Please carry on the passage about the reasons for writing a workplace book, starting after its last sentence; the data placed after the passage is separate from it.

▶ _PASSAGE_:
————
To get what was in my head out there. Some people call this giving something back, which often sounds with a professional practitioner like dressing something self-promoting as charitable. I thought of it more as leaving something here. I’m saying there is stuff in my head and I think it’s important and so I’ll heap it up for you to rummage through, and if you think it’s useful you can have it and I will be delighted.
To counter the never-ending torrent of BS, babble, gobbledygook, whatever term works for you – that perhaps proliferates through a pathological fear that workplace might actually be simple and achievable after all, or perhaps because it is perceived that there is no value in ideas expressed in easy words. On the contrary, that’s where the value really lies. Most of us work in workplaces. They should be great. We should know why they need to be, when they are, when they’re not, and what to do to make them so. No-one having a chat with a colleague ever ponders the wonders of the “serendipitous encounter”.
To reverse the direction whereby we take thinking around workplace into ever-increasing complexity. In the search for the golden ticket, the silver bullet, the bronze thing, we only seem to move in one direction, ironically getting further away from what we are looking for with every step. Most of the time we’re actually sitting right on top of what we’re looking for. No wonder we get so frustrated. Well, no wonder I do, anyway. Others seem to just keep on happily burrowing while loudly telling everyone within earshot that they’re burrowing.
To explain that a fantastic workplace is possible for everyone, not just the lucky, wealthy “top 10” few. Top-tenism has been incredibly unhelpful. No-one on the hipsternet is going to feature a workplace improvement project on the outskirts of Bolton that solved some key issues – connectivity, choice, catering, toilets and inclusion – but doesn’t look all that and during which no-one used a beehive metaphor or pondered the wonders of the serendipitous encounter. Yet for the occupants it can make a massively positive difference. If the book improves the working lives of even a few people, it will have been worthwhile.
To draw together the disparate threads of practical advice that for most new to the subject (and quite a few who are not) can be daunting, as for the most part it is vacuous, lopsided and conflicting. Of course, there is some great insight and knowledge out there, and I have tried to reference as much of it as possible, but finding it amid the flotsam is a tough job. I’ve just tried to make it a bit easier. It’s still a snapshot in time, and in this sense the book itself is like the workplace, a perpetual beta. I’ve already found things I’d like to change, which is a bit late now. I’ll save that for later.
To add an occupier voice to the available material. Most – if not all – of the commentary out there has been created by consultants and academics who have never delivered a major workplace scheme. It’s understandable as its part of their offer, and is not a criticism – it’s just a thing. I have massive respect for many of them, as thinkers and super people, they’ve helped me along the way, with encouragement and ideas. Yet it’s extremely difficult, being an “occupier”. Even saying that seems a dreadful understatement. Its emotionally, physically and intellectually draining. It can frequently make you want to walk away from the industry altogether. It’s a deeper belief that pulls you back again. Occupiers need a voice, too. I hope a few others will speak up.
To create something accessible: I had a hunch that if a workplace book is affordable it might be. You get 25 years of workplace creation and management experience for the price of two pints of lager. That’s not to say that after (or during) a particularly stressful day the lager might be more useful – but once gone, its gone. The book will still be there.
————
▶ _RAW DATA_:
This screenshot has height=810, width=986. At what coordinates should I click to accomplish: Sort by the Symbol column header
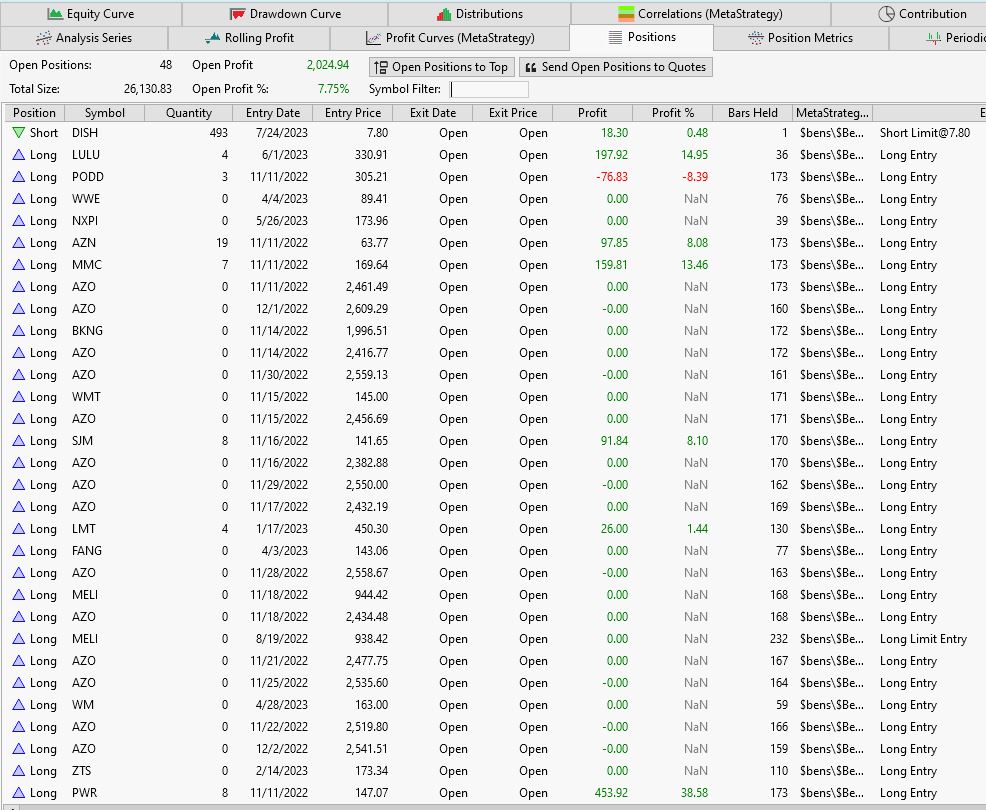point(104,113)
————
▶ _OUTPUT_:
To tell a story, in words. Quite old school. I think that workplace texts are undermined by the inclusion of photographs of what is deemed to be the fiction of “best practice” at the time, dating them within months of publication if not immediately. Every completed workplace is already a couple of years out of date, given the design and construction lag. Our tendency to move through the important stuff straight to what it looks like ensures that we repeat the same mistakes over and over, because we never explore the ‘why’. We love looking at the pictures, and think the outcome is the solution. So, I didn’t put any pictures in, and left room for a little imagination.
To see if I could turn a 500-word blog post into a 50,000-word book. Yep, it worked.
I’d like to sincerely thank my early reviewers for giving of their time to provide amazingly useful feedback that helped shape the book – in no particular order Dr Kerstin Sailer, Dr Nigel Oseland, Ian Ellison, Antony Slumbers, Paul Carder, Gill Parker, Mark Simpson, Mark Eltringham, Anthony Brown, Will Elgood, Nick Green, Simon Heath (also for the amazing illustrations), Dr Anne Marie Rattray, Perry Timms and Jeremy Myerson (who most kindly wrote the Foreword).
I wrote The Elemental Workplace because I had to. It’s time to shake it all up, for the better. It starts now.
Let’s imagine an interview for a role with a large organisation, the sort of interview that will probably never happen. In a relaxed setting in a room bathed in daylight of muted ochre, enveloped in chairs that feel part of you and with a plentiful supply of green tea in china cups, with no time limit, the discussion set for as long as it takes to determine the outcome, without a hint of got-somewhere-to-be anxiety in either voice. Consider pauses for thought taken when needed, clarifications sought and freely given, understanding agreed before proceeding, no ambiguity left for later regret. Picture relaxed attire, free expression without judgment.
“So, we would agree annual objectives with you, and conduct a formal appraisal with you at the end of each year that would determine your bonus and salary, and suitability for promotion.”
“OK – so how about we agree my purpose, my reason for being here, where you want me to take this. You’ve seen a gap, you’ve perceived a need. So much is going to change in the course of the year, and most of my work will be in teams and with others, some of them not even here yet and some unknown to you, ever morphing, forming and re-forming. You and I will both know if it’s working, and if it’s not we’ll talk when we need to about what we might do to re-set or what else is needed. Why don’t we agree the overall aim, steer it, correct it together as things change, and maintain an honest, open dialogue about how we are going, how we are working out for each other?”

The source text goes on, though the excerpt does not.